Withdrawals made concurrently with the purchase of additional shares ordinarily
will be disadvantageous to the shareholder because of the duplication of sales
charges. Any taxable gain or loss will be recognized by the shareholder upon
redemption of shares.
 
SHAREHOLDER SERVICES APPLICABLE TO CLASS A SHAREHOLDERS ONLY
 
  CHECK WRITING PRIVILEGE.  A Class A shareholder holding shares of the Fund for
which certificates have not been issued and which are in a non-escrow status may
appoint ACCESS as agent by completing the AUTHORIZATION FOR REDEMPTION BY CHECK
form and the appropriate section of the application and returning the form and
the application to ACCESS. Once the form is properly completed, signed and
returned to the agent, a supply of checks drawn on State Street Bank and Trust
Company ("State Street Bank") will be sent to the Class A shareholder. These
checks may be made payable by the shareholder to the order of any person in any
amount of $100 or more.
 
  When a check is presented to State Street Bank for payment, full and
fractional Class A shares required to cover the amount of the check are redeemed
from the shareholder's Class A account by ACCESS at the next determined net
asset value. Check writing redemptions represent the sale of shares. Any gain or
loss realized on the sale of Class A shares is a taxable event. See "Redemption
of Shares."
 
  Checks will not be honored for redemption of shares held less than 15 days,
unless such Class A shares have been paid for by bank wire. Any Class A shares
for which there are outstanding certificates may not be redeemed by check. If
the amount of the check is greater than the proceeds of all uncertificated
shares held in the shareholder's Class A account, the check will be returned and
the shareholder may be subject to additional charges.
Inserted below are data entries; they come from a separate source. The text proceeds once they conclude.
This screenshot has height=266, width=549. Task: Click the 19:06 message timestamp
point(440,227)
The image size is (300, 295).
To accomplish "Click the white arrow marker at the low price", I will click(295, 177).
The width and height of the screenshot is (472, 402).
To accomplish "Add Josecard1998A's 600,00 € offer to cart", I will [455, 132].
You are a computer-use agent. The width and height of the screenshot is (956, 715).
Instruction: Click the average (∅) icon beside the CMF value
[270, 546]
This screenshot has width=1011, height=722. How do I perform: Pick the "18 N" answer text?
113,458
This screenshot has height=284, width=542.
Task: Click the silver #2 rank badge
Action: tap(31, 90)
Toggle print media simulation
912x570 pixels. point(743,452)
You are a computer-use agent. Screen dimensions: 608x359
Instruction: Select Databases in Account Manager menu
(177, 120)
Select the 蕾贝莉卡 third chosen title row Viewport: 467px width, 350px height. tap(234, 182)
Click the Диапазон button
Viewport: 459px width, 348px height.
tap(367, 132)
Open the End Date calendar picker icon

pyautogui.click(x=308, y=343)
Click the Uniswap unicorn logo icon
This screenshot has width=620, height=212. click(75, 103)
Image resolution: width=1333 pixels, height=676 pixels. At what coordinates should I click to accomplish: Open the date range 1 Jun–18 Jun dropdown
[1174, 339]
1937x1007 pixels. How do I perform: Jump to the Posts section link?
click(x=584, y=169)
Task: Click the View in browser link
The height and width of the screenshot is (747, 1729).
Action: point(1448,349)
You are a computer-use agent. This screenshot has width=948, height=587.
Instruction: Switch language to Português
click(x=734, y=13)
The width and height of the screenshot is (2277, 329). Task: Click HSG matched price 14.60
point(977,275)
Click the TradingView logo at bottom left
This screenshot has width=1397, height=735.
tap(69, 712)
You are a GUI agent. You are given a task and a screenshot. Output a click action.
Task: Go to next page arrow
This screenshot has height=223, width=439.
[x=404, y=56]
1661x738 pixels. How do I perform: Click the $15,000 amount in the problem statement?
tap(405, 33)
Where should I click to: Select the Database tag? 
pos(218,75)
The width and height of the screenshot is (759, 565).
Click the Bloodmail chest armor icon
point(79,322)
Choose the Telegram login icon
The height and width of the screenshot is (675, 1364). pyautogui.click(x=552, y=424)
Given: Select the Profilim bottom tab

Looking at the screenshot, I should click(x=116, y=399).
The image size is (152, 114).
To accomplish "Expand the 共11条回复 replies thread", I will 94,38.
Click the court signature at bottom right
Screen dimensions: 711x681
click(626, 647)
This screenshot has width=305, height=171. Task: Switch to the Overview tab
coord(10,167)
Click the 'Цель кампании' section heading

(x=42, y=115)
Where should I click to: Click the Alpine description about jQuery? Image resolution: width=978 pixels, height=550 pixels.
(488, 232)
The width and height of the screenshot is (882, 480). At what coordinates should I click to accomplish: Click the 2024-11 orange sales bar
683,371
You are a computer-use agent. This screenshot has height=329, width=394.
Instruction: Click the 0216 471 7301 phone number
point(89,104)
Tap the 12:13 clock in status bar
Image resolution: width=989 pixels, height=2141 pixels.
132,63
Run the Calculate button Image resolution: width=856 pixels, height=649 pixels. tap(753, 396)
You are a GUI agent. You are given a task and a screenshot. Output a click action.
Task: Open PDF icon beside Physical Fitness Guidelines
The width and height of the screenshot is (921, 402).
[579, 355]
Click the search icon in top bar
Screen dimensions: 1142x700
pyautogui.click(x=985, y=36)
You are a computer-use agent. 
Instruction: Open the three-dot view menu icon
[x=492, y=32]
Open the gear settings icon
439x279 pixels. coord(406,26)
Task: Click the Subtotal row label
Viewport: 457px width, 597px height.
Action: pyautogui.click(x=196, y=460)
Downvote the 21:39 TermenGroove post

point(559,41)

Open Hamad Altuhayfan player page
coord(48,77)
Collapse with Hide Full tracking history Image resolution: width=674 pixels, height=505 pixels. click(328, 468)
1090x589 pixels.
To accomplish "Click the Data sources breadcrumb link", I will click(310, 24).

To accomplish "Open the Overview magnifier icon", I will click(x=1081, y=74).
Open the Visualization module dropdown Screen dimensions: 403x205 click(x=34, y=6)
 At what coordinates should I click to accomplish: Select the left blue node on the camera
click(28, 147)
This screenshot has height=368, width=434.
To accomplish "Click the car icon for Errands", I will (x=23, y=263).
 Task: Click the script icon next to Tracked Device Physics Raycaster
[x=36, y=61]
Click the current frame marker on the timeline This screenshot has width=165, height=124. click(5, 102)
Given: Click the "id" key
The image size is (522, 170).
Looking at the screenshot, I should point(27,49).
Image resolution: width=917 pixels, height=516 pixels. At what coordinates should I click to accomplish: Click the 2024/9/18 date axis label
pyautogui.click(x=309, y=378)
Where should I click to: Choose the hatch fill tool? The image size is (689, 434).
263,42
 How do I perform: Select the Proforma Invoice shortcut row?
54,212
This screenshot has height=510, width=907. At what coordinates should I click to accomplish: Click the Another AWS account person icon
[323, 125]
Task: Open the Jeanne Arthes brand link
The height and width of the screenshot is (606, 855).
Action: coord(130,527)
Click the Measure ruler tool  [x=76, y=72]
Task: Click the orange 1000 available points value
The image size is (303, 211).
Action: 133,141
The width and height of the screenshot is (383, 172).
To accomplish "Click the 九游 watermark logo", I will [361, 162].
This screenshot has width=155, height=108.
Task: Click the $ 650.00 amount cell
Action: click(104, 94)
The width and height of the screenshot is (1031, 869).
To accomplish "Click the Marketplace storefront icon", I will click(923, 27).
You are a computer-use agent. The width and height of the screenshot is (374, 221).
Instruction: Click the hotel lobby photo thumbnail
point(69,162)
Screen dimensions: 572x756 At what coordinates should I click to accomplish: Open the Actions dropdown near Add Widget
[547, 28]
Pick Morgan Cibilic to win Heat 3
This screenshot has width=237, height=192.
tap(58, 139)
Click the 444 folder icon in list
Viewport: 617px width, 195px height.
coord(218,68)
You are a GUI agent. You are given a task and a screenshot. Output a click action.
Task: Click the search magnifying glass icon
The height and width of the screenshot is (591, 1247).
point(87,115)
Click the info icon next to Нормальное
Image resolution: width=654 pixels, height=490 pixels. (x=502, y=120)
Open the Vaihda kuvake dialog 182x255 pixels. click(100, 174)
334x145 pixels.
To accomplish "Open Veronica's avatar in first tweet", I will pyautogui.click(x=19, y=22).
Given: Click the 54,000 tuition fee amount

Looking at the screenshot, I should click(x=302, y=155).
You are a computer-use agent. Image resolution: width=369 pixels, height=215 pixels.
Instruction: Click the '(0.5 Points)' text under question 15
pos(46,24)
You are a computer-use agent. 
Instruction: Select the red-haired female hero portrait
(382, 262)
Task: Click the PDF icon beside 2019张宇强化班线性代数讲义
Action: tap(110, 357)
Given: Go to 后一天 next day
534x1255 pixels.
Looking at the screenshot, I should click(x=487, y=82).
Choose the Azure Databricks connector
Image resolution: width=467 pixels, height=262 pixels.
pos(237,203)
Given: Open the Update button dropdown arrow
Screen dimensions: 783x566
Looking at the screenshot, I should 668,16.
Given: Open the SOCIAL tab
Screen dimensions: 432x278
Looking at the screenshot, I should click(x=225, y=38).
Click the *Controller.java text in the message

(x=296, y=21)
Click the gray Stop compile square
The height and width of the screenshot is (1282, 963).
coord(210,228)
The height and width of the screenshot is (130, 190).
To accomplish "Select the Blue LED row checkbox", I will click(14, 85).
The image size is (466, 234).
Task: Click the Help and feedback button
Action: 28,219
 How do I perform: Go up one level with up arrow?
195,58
A Class A shareholder may
not liquidate the entire account by means of a check. The check writing
privilege may be terminated or suspended at any time by the Fund or State Street
Bank. Retirement Plans and accounts that are subject to backup withholding are
not eligible for the privilege. A "stop payment" system is not available on
these checks. See the Statement of Additional Information for further
information regarding the establishment of the privilege.
 
                                       40
<PAGE>   50
 
- ------------------------------------------------------------------------------
REDEMPTION OF SHARES
- ------------------------------------------------------------------------------
 
  REGULAR REDEMPTIONS.  Shareholders may redeem for cash some or all of their
shares of the Fund at any time. To do so, a written request in proper form must
be sent directly to ACCESS, P.O. Box 418256, Kansas City, Missouri 64141-9256.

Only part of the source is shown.